• **EXTRAIT**
§
S’il serait légèrement injuste de dire que les mixtapes ont essoufflé le rappeur, force est de constater que l’album a perdu la spontanéité qu’on trouvait dans ses précédentes galettes. Comme beaucoup d’autres, Termanology s’est comme qui dirait plié aux codes du passage à l’album. Pour rentrer dans les clous, il a fait son morceau pour les filles (‘Please don’t go’), son hymne à la défonce (‘Float’), son titre introspectif (‘Sorry I lied to you’) et ses collaborations respectueuses avec des MC’s confirmés (‘Hood shit’, ‘In the streets’, ‘How we rock’, ‘Drugs, crime & Gorillaz’).

Le seul problème étant que Termanology n’a pas la palette d’un Nas ou d’un AZ pour explorer ces différentes thématiques avec la même réussite. A partir de là, c’est comme s’il y avait deux rappeurs en un. Le premier est capable de lâcher des flows étonnants, des egotrips aux punchlines bien acérées (« Marry two bitches, go and cop em the same ring« ) et parle du milieu rap avec un enthousiasme rare. Parce qu’au micro, Termanology a l’allure d’un gamin à qui les parents ont donné la permission de se joindre à un repas d’adultes. L’occasion pour le bambin de se frotter à ces grandes personnes qu’il écoute régulièrement en cachette, de vérifier si ce qu’on raconte sur eux est bien vrai et s’il va pouvoir leur parler sans complexes. Et puis, dès que Termanology abandonne cette posture de fan et cherche à faire autre chose que citer ses MC’s préférés sur un instru boom-bap, on le sent tout de suite plus limité. Le symbole de ce phénomène étant un morceau comme ‘We killin’ ourselves’ et son histoire de rue classique mollement racontée sur une production sans surprises de Pete Rock. Dès que Term sort de son carcan et pond des textes plus « urbains », il donne soit l’impression de se répéter ou se fait éclipser par des invités plus à l’aise que lui. C’est le cas sur ‘Hood shit’, morceau poisseux par excellence et porté par la prod scorsesienne d’Alchemist. Si Termanology paraît tout heureux de cocher la case « featuring avec Pee », ce dernier développe une forme de nonchalance agressive épatante (« And we never vacation/ It’s a video or movie/ Man we stay on location/Be on your sets with our uzis« ) caractéristique de bon nombre de ses récentes apparitions. Il en est de même sur ‘How we rock’ lors duquel Bun B rappe avec l’autorité d’un père qui sermonne son enfant.

Côté productions, en revanche, la machine est bien huilée et ne s’enraye pas. Hormis Pete Rock qui se contente du service minimum, les différents intervenants s’en sont donné à cœur joie. Qu’il s’agisse d’Hi-Tek et de son beat souterrain terriblement entêtant (‘In the streets’), des ensoleillements musicaux de Nottz (‘Float’, ‘Please don’t go’), de la mélancolie très « rentrée des classes » de Large Pro (‘Sorry I lied to you’) ou des rouleaux compresseurs façonnés par Primo, le travail est bien fait et permet au disque de s’écouter d’une traite sans difficultés. Toutefois, si la qualité générale de l’album est indéniable, on peut logiquement se poser des questions quand on voit que deux des meilleurs morceaux, ‘Watch how it go down’ et ‘So amazing’, étaient connus depuis un moment de par leurs présences sur les mixtapes. A vouloir remplir un rôle pour lequel il n’est sans doute pas encore taillé, Termanology s’emmêle parfois les pinceaux et empêche certains morceaux d’être davantage que de simples « bons titres ».
§
• **À COMPLÉTER**
a: Dites si chaque affirmation concorde avec l'extrait en répondant oui ou non, puis citez les mots exacts de l'extrait qui le montrent : (i) Pete Rock a produit ‘We killin’ ourselves’ ; (ii) Hi-Tek a signé la production de ‘Float’ ; (iii) ‘Watch how it go down’ et ‘So amazing’ étaient inédits avant la sortie de l'album.
b: Recopiez à l'identique le passage de l'extrait qui va de « S’il serait légèrement » à « crime & Gorillaz’). ».

• **ENTRÉES FOURNIES**
§
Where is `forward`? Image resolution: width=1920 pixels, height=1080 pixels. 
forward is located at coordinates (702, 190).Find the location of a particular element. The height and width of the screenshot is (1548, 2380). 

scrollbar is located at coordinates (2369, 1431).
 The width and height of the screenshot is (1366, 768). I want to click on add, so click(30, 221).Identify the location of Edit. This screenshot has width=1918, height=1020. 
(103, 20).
§
• **RÉPONSES DANS L'ORDRE**
a:
(i) Oui : « une production sans surprises de Pete Rock ».
(ii) Non : « des ensoleillements musicaux de Nottz (‘Float’, ‘Please don’t go’) ».
(iii) Non : « étaient connus depuis un moment de par leurs présences sur les mixtapes ».

b:
S’il serait légèrement injuste de dire que les mixtapes ont essoufflé le rappeur, force est de constater que l’album a perdu la spontanéité qu’on trouvait dans ses précédentes galettes. Comme beaucoup d’autres, Termanology s’est comme qui dirait plié aux codes du passage à l’album. Pour rentrer dans les clous, il a fait son morceau pour les filles (‘Please don’t go’), son hymne à la défonce (‘Float’), son titre introspectif (‘Sorry I lied to you’) et ses collaborations respectueuses avec des MC’s confirmés (‘Hood shit’, ‘In the streets’, ‘How we rock’, ‘Drugs, crime & Gorillaz’).